DE69709350T2 - STEAM GENERATOR - Google Patents

Abstract

PCT No. PCT/SE97/01052 Sec. 371 Date Dec. 17, 1998 Sec. 102(e) Date Dec. 17, 1998 PCT Filed Jun. 16, 1997 PCT Pub. No. WO97/48947 PCT Pub. Date Dec. 24, 1997Steam generator of the type incorporating a heating body (13) provided with means (19) for supply of heat to the body and with at least one internal cavity (15) provided with a connection (3) for supply of water, which shall be evaporized and with an outlet (2) for water that has been transferred to steam, whereby the connection (3) of the steam generator for supply of water is provided in the bottom of the cavity (15), and that the steam generator is equipped with a control system (4-12), which permits supply and also discharge of water via the connection (3), and which is adapted to maintain a constant feeding pressure on the water independent of the direction of water flow.

Description

Steam is used in many different processes today. The steam is generated in different types of steam generators, which have different properties compared to each other.
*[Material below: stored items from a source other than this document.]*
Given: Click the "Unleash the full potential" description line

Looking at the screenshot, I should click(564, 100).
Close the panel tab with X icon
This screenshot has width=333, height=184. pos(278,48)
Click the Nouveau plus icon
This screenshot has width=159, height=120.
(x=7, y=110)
Some types of steam generators have continuous steam capacity, while others have intermittent steam capacity. Heating can be electrical, by burning oil or by other energy sources. Depending on the specific applications for which the steam generator is intended and also taking into account its expected lifespan, the size of the generator and the material from which it is made can also vary.

One type of steam generator, primarily intended for autoclaves, uses an aluminum body with an internal cavity. The aluminum body is heated and then water is sprayed into the cavity in the body and vaporized upon contact with the body.

A disadvantage of this solution is that the steam pressure is regulated depending on the volume of water sprayed in. If too much water is sprayed into the cavity, the pressure becomes too high. The temperature of the body cannot be reduced excessively, because in such a case not all of the water can be evaporated immediately, but water remains in the cavity and continues to boil. To prevent this, the body must be heavy. At the same time, this solution requires that the steam generator is equipped with a spray nozzle and has a connection to water under high pressure.

Another solution uses a water tank that is heated to a high temperature, using the water to store the energy. A water tank for such a steam generator must be designed for high pressure, because water with a higher temperature has a higher pressure. Another disadvantage is that the steam generated has a high pressure and a high temperature. which can cause control problems at the site of use.

Yet another, earlier solution involves direct electrical steam generation using electrodes, whereby steam generation can be controlled either by the water level in the steam generator or by the applied electrical current.

A disadvantage of this solution is that the energy is only stored in the form of steam and it is also not possible to use demineralized water because its conductivity is too low.

SE-C-161.717 describes a steam generator comprising a heating element with an internal cavity to which water is supplied from above, in a spiral arranged in the cavity and provided with an internal heating coil, and with a limited water outlet located at a small distance above the bottom of the vessel and an outlet for superheated steam provided in the upper part. This design of the vessel makes it difficult to regulate the water flow and at the same time a relatively large amount of heat must be supplied to the steam generator due to the need to heat water, evaporate it and further superheat the steam produced.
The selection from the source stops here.